§ Task description:
Tally the lines below that contain the string "icon", with case counting, and give only the number.

§ Raw records:
►
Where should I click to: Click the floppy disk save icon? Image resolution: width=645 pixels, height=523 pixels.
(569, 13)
◄
►
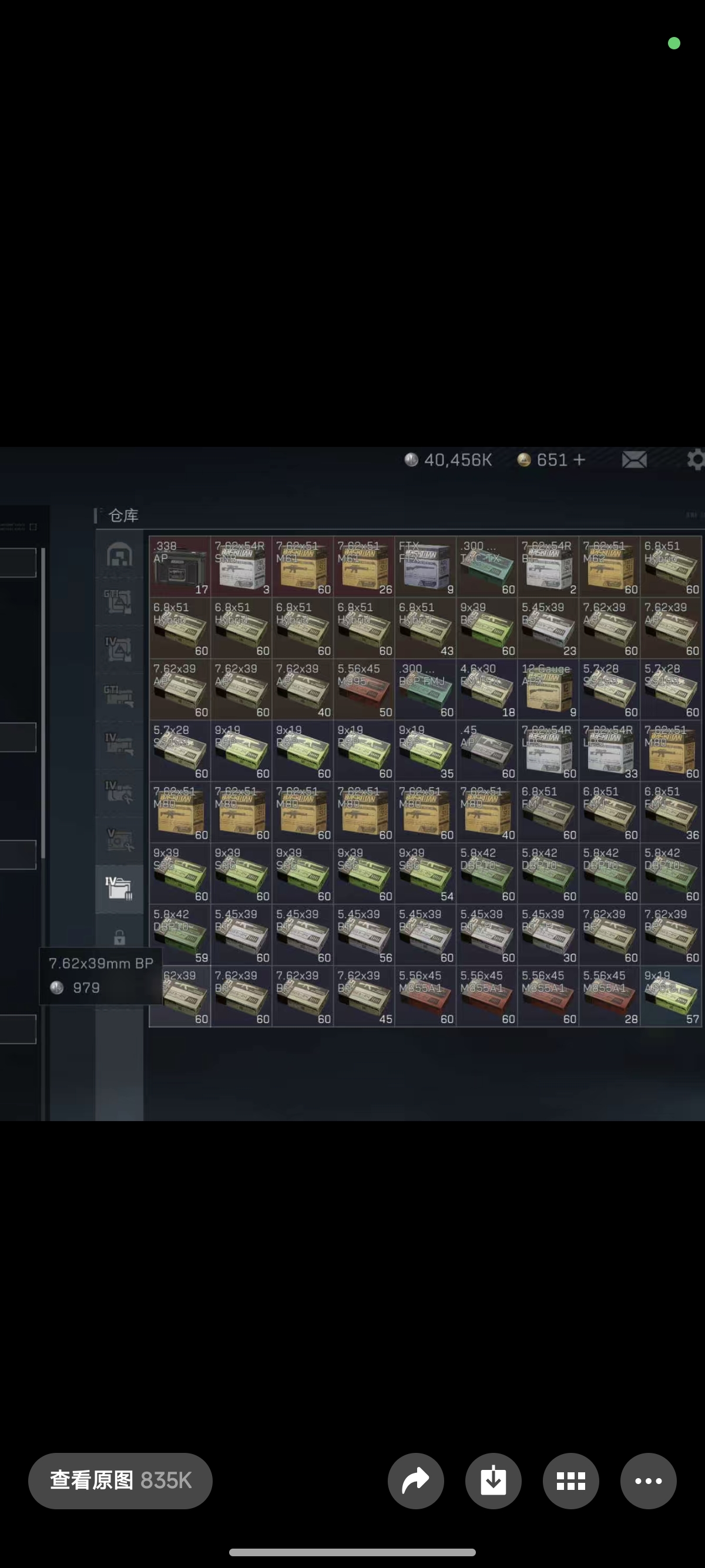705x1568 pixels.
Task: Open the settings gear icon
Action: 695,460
◄
§ Expected output:
2